【場所】京都大学 吉田キャンパス本部構内 総合研究2号館4階 第1講義室（AA401）
【発表者】Prof. Jyoti Atwal (Centre for Historical Studies, Jawaharlal Nehru University, India)
【題目】The Widowhood Question in Colonial and Contemporary India
Widows in India constituted 34 million in 2011. The overall proportion of widows to total population of women in India is 6.9 per cent. Almost 30,000 widows were below the age of 15. Widows experience widowhood differently in both urban and the rural parts of India, yet the widows’ oppression rooted in the rural economy has different implications. In the rural areas factors such as illiteracy, caste loyalties and ideas of honour, preference for male child, arbitrariness of property claims and maintenance rights of the women as daughters, wives and widows, place women in a more vulnerable situation than their urban counterparts. Widowhood in most rural parts of India is dominated by the notion that a widow is inauspicious, thereby justifying her exclusion from society and to deny her access to resources, cultural as well as economic. In my presentation, which spans colonial and independent India, I will be looking at three noteworthy events that have so far impacted widowhood in India. The first phase was marked by the ban of Sati (Hindu custom of widow immolation) through Sati Act of 1829; the second chronological event was marked by creation of a public debate over widow remarriage; the third issue is the war widows’ pensions and cultural trauma.

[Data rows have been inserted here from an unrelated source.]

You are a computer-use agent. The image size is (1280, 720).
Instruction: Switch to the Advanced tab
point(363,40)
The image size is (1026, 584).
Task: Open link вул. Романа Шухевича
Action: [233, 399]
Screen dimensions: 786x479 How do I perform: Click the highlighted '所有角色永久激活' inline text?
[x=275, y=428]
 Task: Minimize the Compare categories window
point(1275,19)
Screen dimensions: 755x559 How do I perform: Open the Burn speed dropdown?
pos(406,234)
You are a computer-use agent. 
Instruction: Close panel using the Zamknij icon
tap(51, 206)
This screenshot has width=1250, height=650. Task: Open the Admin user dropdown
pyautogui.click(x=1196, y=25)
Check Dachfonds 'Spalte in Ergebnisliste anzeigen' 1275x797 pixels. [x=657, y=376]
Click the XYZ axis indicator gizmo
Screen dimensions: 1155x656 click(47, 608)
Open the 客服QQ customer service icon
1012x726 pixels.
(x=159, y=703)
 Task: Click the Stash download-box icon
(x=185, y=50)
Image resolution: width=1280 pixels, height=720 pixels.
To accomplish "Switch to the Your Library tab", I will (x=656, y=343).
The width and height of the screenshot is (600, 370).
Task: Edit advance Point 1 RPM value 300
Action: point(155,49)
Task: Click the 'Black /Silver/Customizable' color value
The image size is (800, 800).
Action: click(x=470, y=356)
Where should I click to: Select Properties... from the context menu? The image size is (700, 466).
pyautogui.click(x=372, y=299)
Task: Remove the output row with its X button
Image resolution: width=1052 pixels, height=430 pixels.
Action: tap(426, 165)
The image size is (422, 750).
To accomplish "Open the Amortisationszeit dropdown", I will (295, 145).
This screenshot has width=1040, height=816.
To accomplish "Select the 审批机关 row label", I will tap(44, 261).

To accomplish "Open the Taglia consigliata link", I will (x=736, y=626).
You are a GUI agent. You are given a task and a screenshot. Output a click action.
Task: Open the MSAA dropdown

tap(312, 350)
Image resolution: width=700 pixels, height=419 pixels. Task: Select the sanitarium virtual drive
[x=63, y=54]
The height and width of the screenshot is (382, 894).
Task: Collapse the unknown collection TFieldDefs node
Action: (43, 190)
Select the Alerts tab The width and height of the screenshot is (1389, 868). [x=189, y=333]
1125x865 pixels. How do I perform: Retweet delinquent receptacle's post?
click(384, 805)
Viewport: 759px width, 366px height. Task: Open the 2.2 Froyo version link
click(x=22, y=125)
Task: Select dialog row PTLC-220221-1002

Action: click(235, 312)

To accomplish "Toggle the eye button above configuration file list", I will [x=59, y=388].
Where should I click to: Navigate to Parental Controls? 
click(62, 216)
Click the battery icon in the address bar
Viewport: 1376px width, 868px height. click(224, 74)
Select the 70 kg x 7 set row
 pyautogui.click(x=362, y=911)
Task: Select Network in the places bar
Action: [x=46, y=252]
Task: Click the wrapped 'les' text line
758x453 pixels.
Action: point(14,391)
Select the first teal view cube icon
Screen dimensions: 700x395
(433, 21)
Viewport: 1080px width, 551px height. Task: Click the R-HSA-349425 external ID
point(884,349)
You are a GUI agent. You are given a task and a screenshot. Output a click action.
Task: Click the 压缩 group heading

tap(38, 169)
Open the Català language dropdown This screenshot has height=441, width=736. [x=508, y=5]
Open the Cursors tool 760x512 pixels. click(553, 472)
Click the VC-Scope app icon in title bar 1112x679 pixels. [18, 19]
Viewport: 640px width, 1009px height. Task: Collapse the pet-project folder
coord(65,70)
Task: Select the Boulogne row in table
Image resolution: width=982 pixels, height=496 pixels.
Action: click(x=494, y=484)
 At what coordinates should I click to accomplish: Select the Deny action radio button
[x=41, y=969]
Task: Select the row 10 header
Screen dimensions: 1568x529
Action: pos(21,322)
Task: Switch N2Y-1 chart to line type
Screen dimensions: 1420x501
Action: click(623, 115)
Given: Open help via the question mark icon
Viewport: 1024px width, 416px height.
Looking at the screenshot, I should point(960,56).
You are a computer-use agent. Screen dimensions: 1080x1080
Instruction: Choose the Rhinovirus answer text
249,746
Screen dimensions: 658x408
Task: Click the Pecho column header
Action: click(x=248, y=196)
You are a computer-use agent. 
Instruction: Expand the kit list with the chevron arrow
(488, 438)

Dr. Jyoti Atwal is currently Associate Professor, Centre for Historical Studies, School of Social Sciences, Jawaharlal Nehru University, New Delhi, India. She engages with issues pertaining to Indian women in the reformist, nationalist and contemporary perspectives; socio-cultural and religious aspects of women’s lives in colonial and post colonial India; autobiographies of women and narratives of the personal and the political domains; dalit (low caste) women’s history. Her field of research also includes Irish women’s history. She has recently published a book entitled Real and Imagined Widows: Gender Relations in Colonial North India(Delhi: Primus, 2016).